Coincidentally, a Stradivarius once owned by Joachim recently sold at auction for a record $18 million.

“I’m playing a lovely old Italian violin that is borrowed,” Joyce says. “It’s not as famous but it is very beautiful.”

The final work on the program was recommended by bassoonist Glenn Prohasky during one of Camerata’s democratic repertoire meetings.

“At those meetings everyone throws in their 20 cents worth,” Joyce says. “In this case Glenn recommended a little-known piece of mid-century French music by the quirky Francis Poulenc. It’s a work that brims with joy and humour.”

Camerata’s second mainstage concert in early May will be Camerata & Paul Grabowsky: The Art Of, a collaboration with award-winning musician and composer Paul Grabowsky.
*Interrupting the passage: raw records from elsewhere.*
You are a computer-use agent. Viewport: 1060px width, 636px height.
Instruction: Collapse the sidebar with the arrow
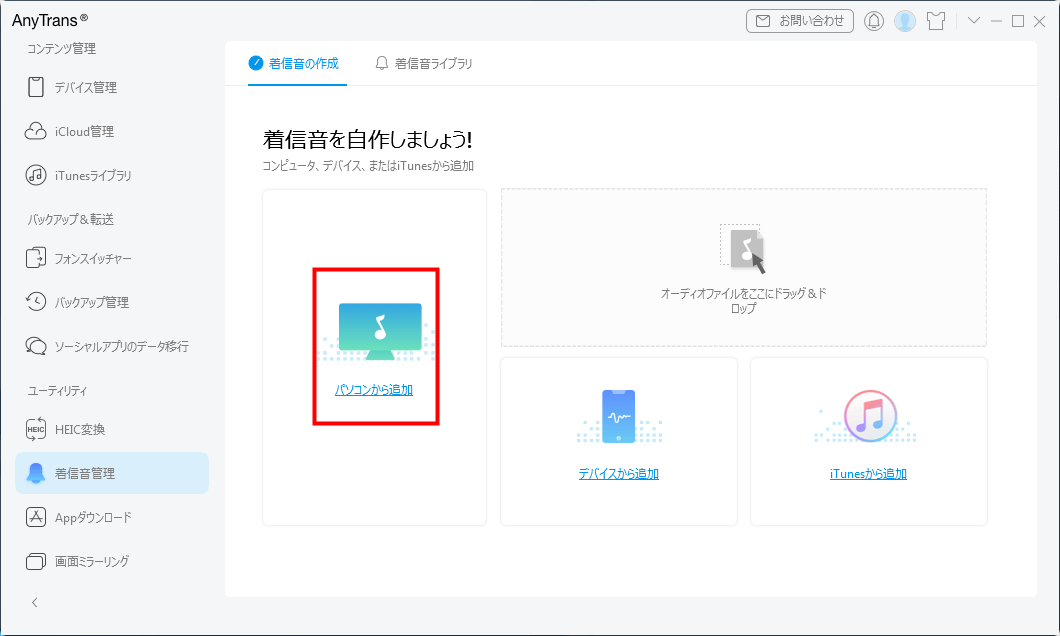(34, 602)
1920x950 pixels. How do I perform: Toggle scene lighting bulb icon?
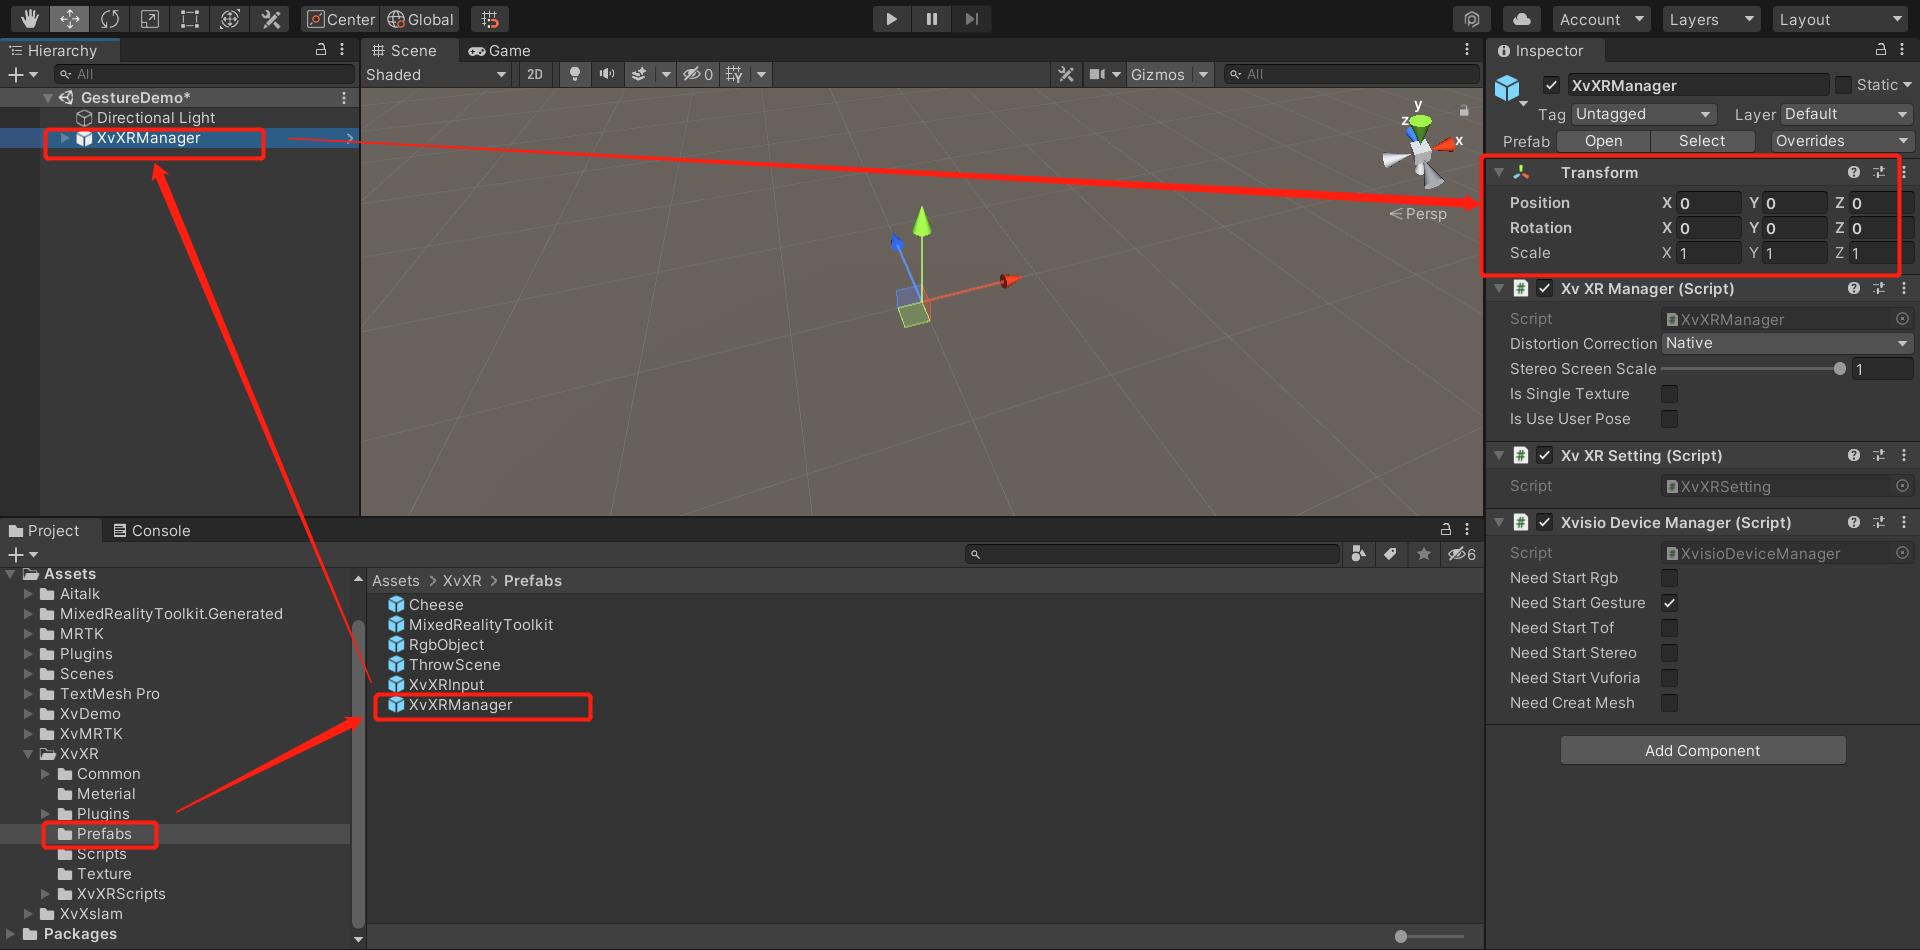(x=575, y=74)
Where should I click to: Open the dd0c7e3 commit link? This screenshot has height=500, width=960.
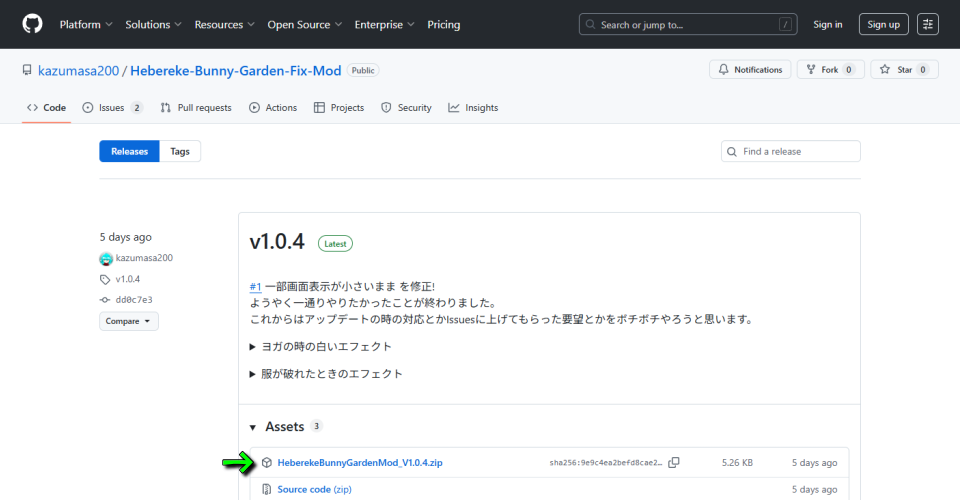[x=133, y=300]
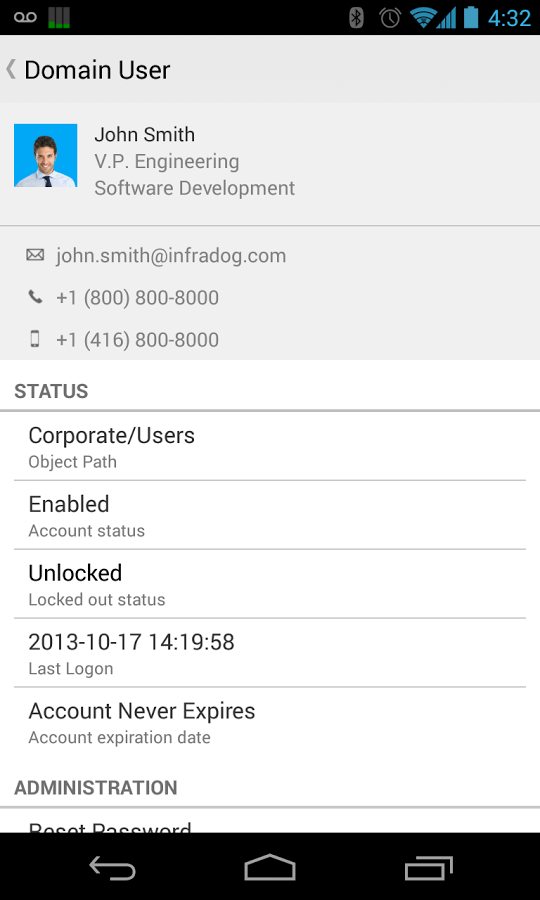Email john.smith@infradog.com
The image size is (540, 900).
(171, 255)
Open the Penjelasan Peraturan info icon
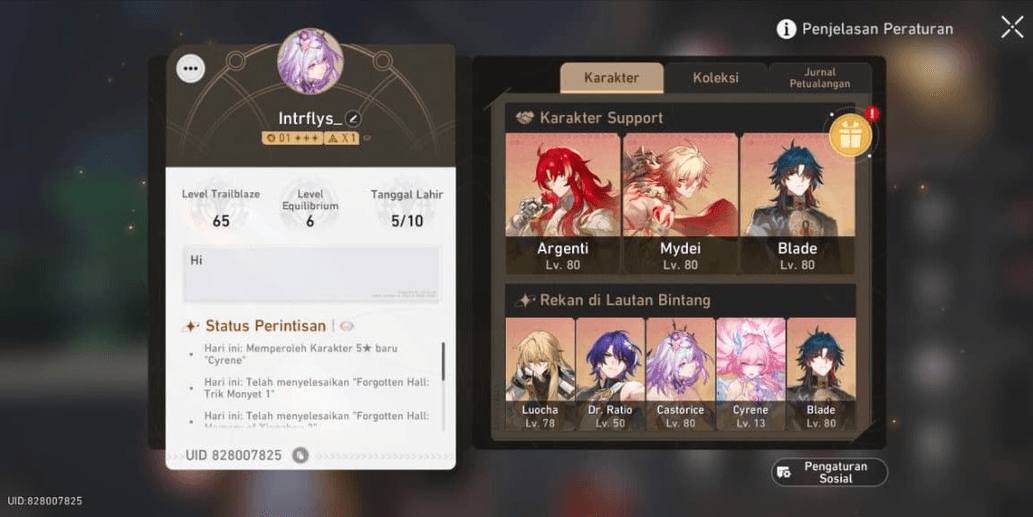The height and width of the screenshot is (517, 1033). pyautogui.click(x=786, y=29)
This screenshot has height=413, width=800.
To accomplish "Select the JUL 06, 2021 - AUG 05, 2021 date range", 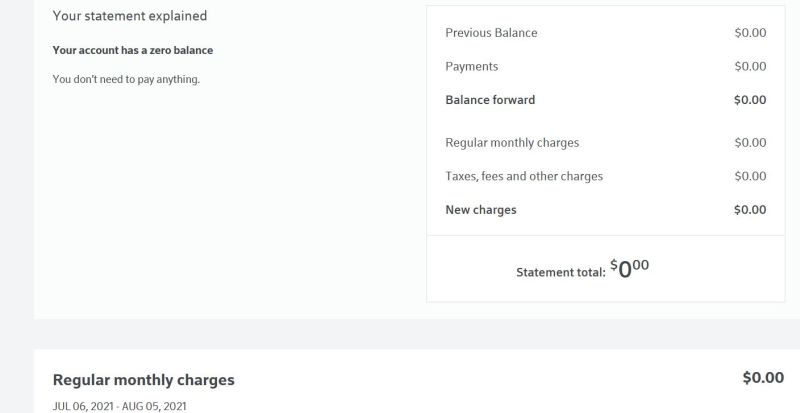I will [x=119, y=407].
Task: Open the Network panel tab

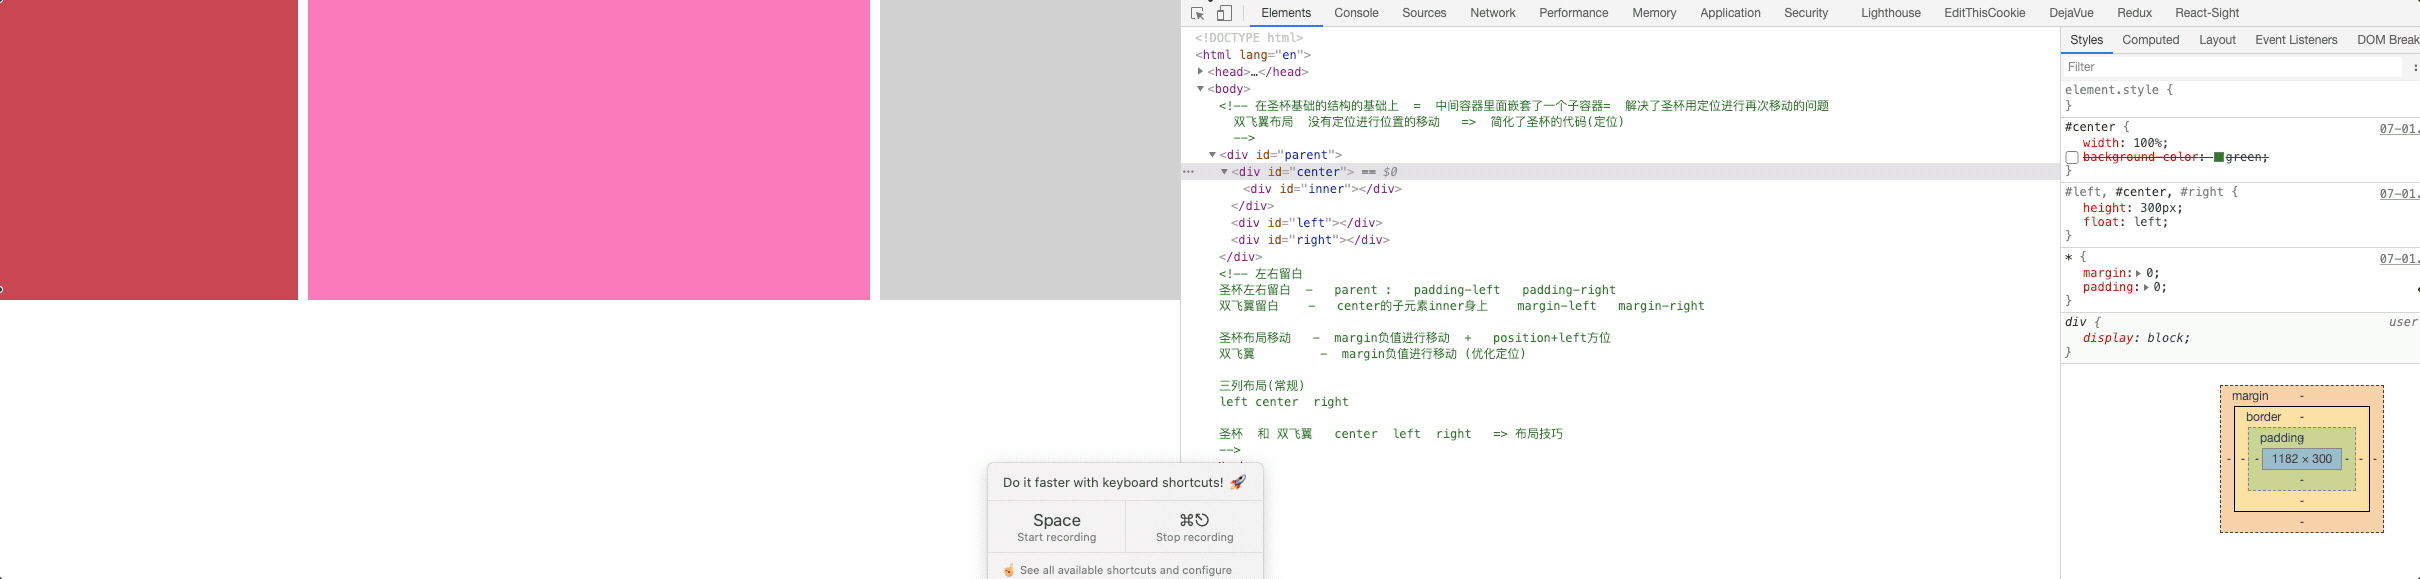Action: (1492, 13)
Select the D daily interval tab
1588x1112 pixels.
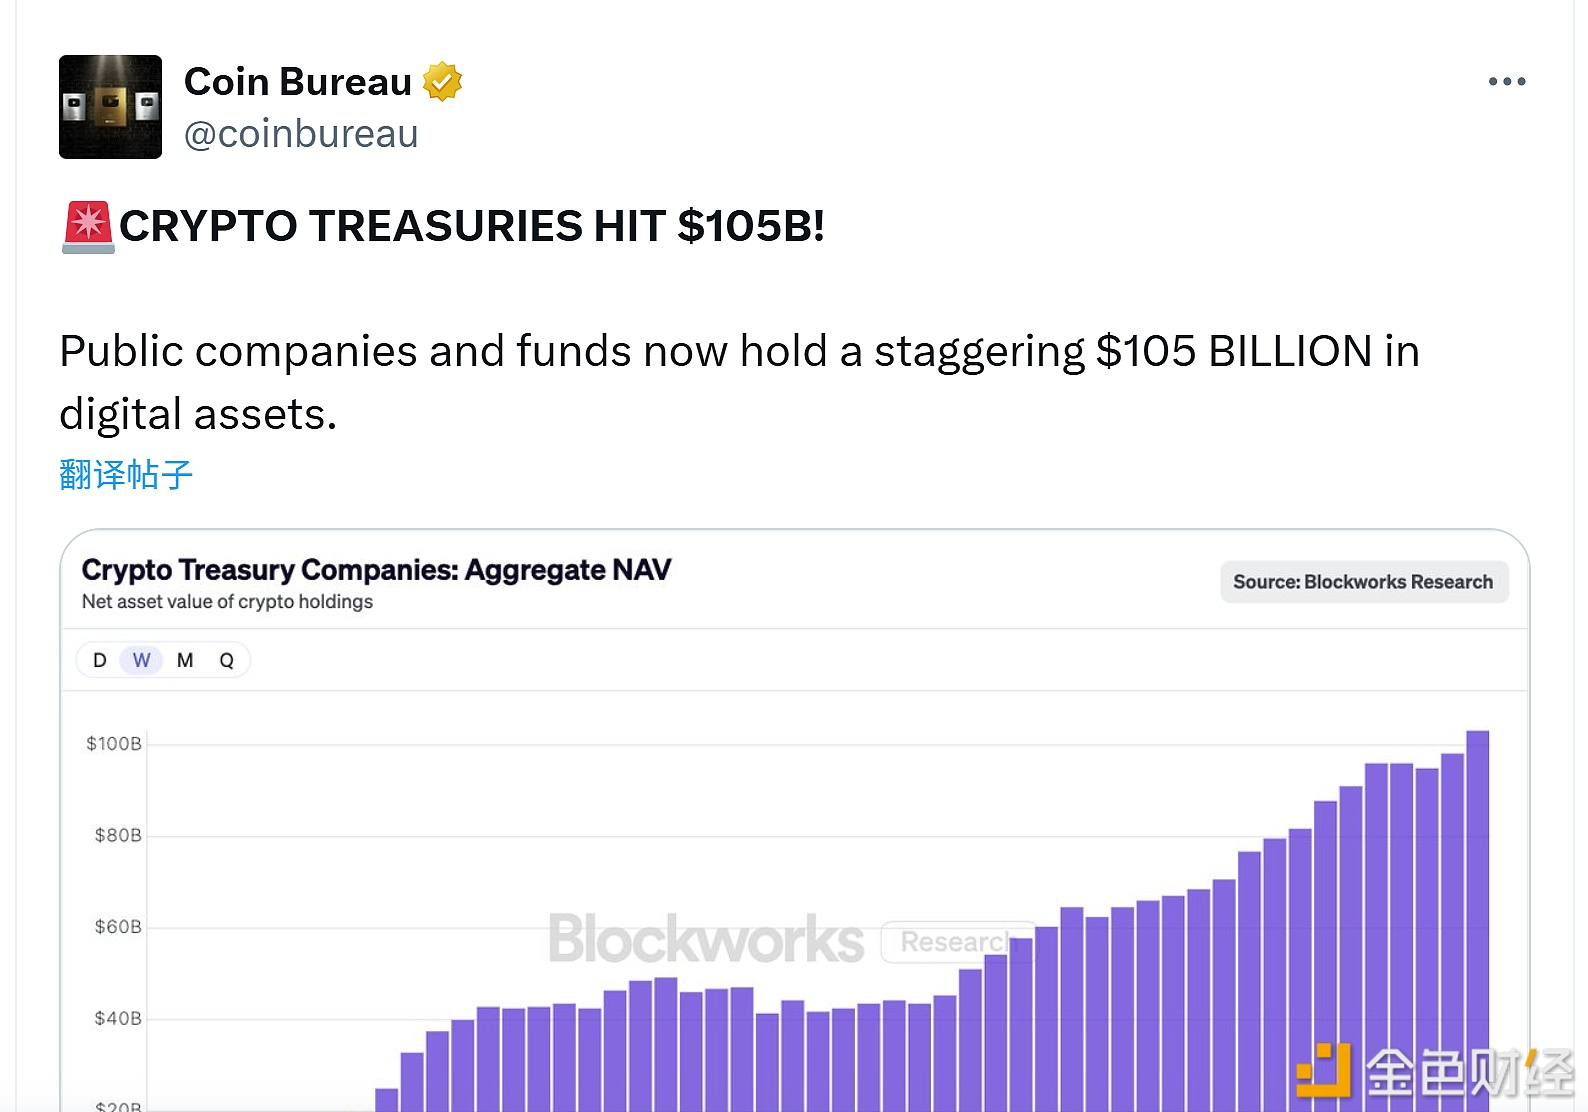coord(100,660)
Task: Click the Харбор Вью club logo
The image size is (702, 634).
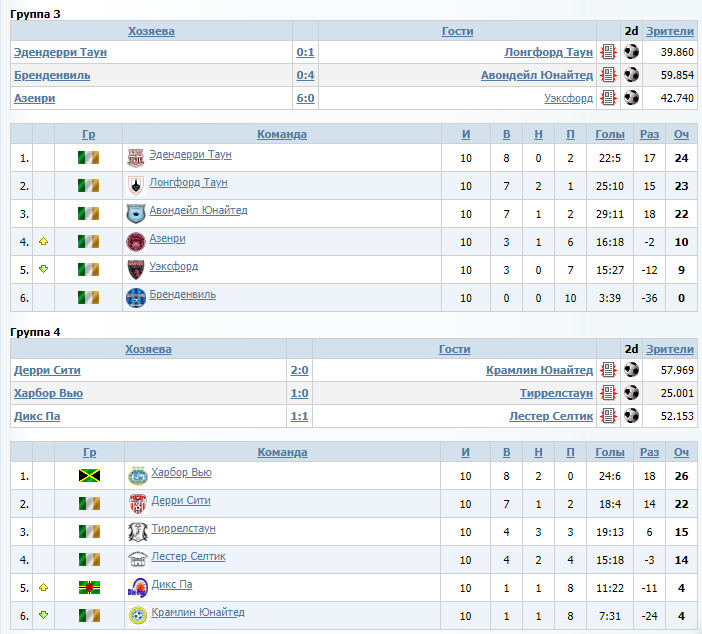Action: tap(137, 476)
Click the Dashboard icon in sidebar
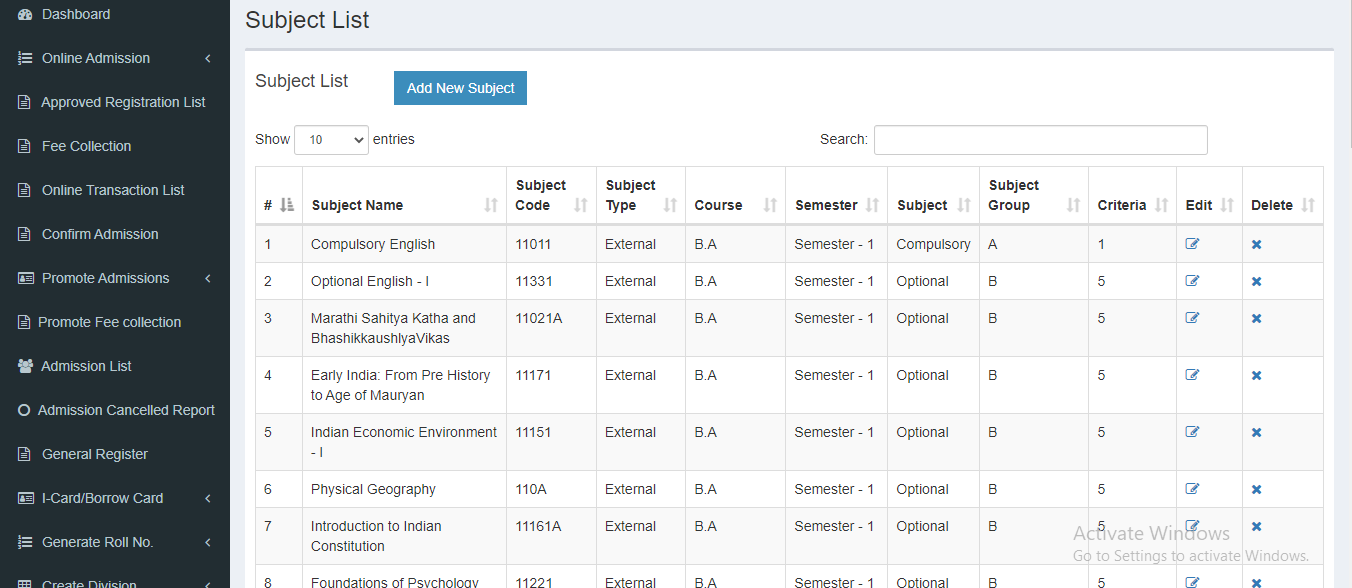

There’s plenty more to look forward to including a regional tour, also in May, which will take in Gympie, the South and North Burnett regions and the Southern Downs – Warwick and Allora.

The orchestra travels in a bus specially named for them by Mt Gravatt Coach & Travel. The bus is named “Cam” in honour of the orchestra,  Joyce explains.

“Touring is tiring but great fun,” says Joyce, and the orchestra plays in halls, schools and retirement homes along the way. So, if you’re on the Bruce Highway heading to Gympie in the first half of May and you see a bus named Cam,  you’ll know who it is.